- [本文]

+-------+

なぜなら、私は毎年長野県の霧ヶ峰までニッコウキスゲの植栽活動に赴いているからです。


ニッコウキスゲは、高山の草原に咲くユリ科の多年草です。
和名は「禅庭花(ゼンテイカ)」といい、栃木県の日光地方に多く自生しているため、「ニッコウキスゲ」と呼ばれるようになりました。

朝咲いて、夕方にはしぼんでしまう「一日花」で、花期は6月下旬~8月、夏の暑い時期に見頃を迎えます。群生して咲く花で、次々と別の株から花が咲いていきます。


霧ヶ峰はニッコウキスゲの群生地として知られ、昔は開花のシーズンを迎えると山一帯が山吹色に染まったといわれています。しかし、この花は鹿の大好物のため、食害が深刻化し、花が年々衰退していってしまいました。そのため、地元の小和田牧野農業協同組合(諏訪市)では、2007年から在来植物を再生する事業の一環として、植栽活動を始めたそうです。

当初は種を直に蒔いていたのですが、牧草地で根付きにくかったため、高山植物の権威である静岡大学の増澤武弘客員教授のアドバイスを受け、苗を育てて植える方法に切り替えました。

増澤武弘教授は長野県のご出身で、富士山の世界遺産の登録や、南アルプスのエコパーク開設にも尽力され、それ以外にも静岡大学の学生たちを主なメンバーとする「NPO静岡自然研究会」を主宰されています。私も縁あって増澤教授と知り合い、「NPO静岡自然研究会」が実施している植栽のお手伝いをさせていただくようになりました。


初めて参加したのは2015年。コロナ期には中断されましたが、毎年参加し続けて来ました。
今年は7月9日に植栽活動を実施。私は前の日から長野県に赴き、増澤教授のご実家に学生さんたちと宿泊させていただきました。

例年は学生さんが10人くらい参加しますが、今年はいつもより人数が少なく、学生さん2人と先生の助手の方と私と3人での参加となりました。


当日は、小和田牧野農業協同組合が音頭をとり、同市郊外の霧ケ峰蛙原にある所有地で植栽活動を実施。他の地域から取り寄せたニッコウキスゲの種を取って作った苗を、1本1本植えていきます。ひょろんとした苗ですが、これが鹿の大好物だそうです。

今年は全員で約20人が参加し、鹿よけの電気柵で覆われた花畑に100株ほどの苗を植え、高原のシンボル復活を願いました。


霧ヶ峰は、その名の通り霧が深い地域です。夜になると霧をかき分け、何十頭ものシカの群れが柵周辺に集まってくるそうです。鹿たちにとっては、それほどまでにニッコウキスゲが魅力的な存在なのでしょう。

2015年当初には、ほとんど咲いていなかったニッコウキスゲが、8年経った現在は、これだけ群生するようになりました。


静岡県民の私が、なぜ長野県まで来てこんなことをしているのかな・・・と、ときどき不思議に思うこともあるのですが(笑)、いつかこの辺り一面を山吹色にするのが私たちの目標です。

+-------+

- [課題の目的] 上のニッコウキスゲ植栽の文章から、「当初は種を直に蒔いていたので」で始まり「と3人での参加となりました。」まで続く部分を、一字も変えずに書き出してください。

[データセットの項目]
+-------+

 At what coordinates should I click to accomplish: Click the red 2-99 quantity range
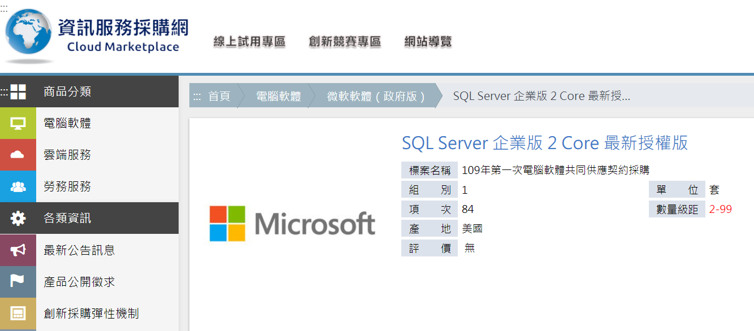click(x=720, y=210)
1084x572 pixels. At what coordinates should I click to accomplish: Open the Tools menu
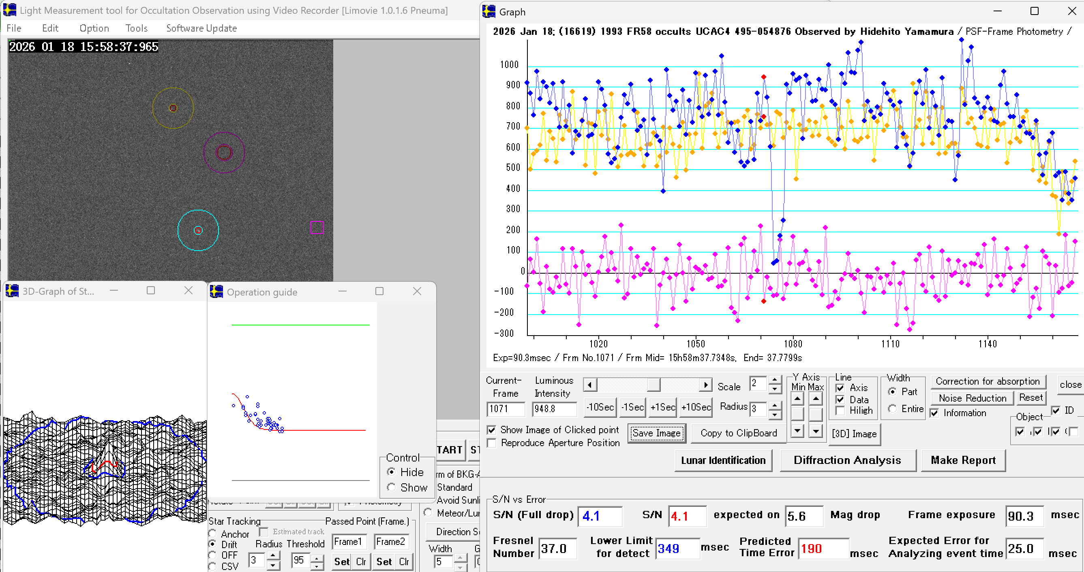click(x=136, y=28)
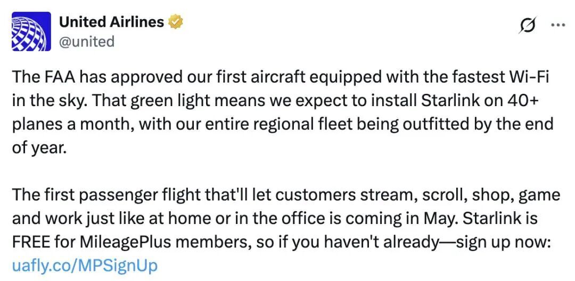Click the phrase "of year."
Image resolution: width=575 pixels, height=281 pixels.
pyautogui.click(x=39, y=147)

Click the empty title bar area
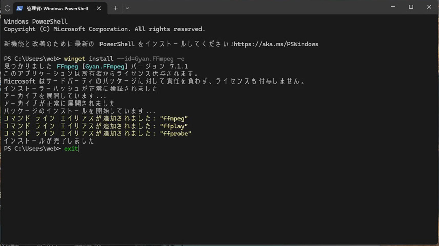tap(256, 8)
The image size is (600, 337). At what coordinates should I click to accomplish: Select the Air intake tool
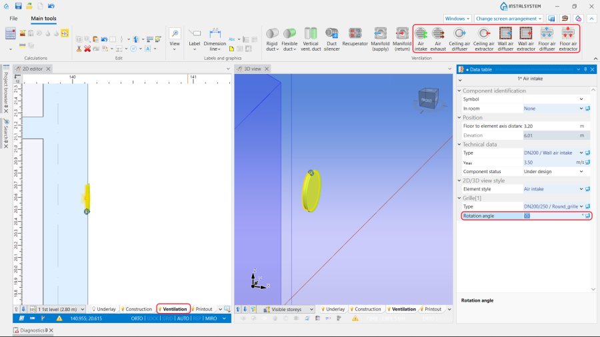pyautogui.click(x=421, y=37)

+-------+

- [この課題の解答]
当初は種を直に蒔いていたのですが、牧草地で根付きにくかったため、高山植物の権威である静岡大学の増澤武弘客員教授のアドバイスを受け、苗を育てて植える方法に切り替えました。

増澤武弘教授は長野県のご出身で、富士山の世界遺産の登録や、南アルプスのエコパーク開設にも尽力され、それ以外にも静岡大学の学生たちを主なメンバーとする「NPO静岡自然研究会」を主宰されています。私も縁あって増澤教授と知り合い、「NPO静岡自然研究会」が実施している植栽のお手伝いをさせていただくようになりました。


初めて参加したのは2015年。コロナ期には中断されましたが、毎年参加し続けて来ました。
今年は7月9日に植栽活動を実施。私は前の日から長野県に赴き、増澤教授のご実家に学生さんたちと宿泊させていただきました。

例年は学生さんが10人くらい参加しますが、今年はいつもより人数が少なく、学生さん2人と先生の助手の方と私と3人での参加となりました。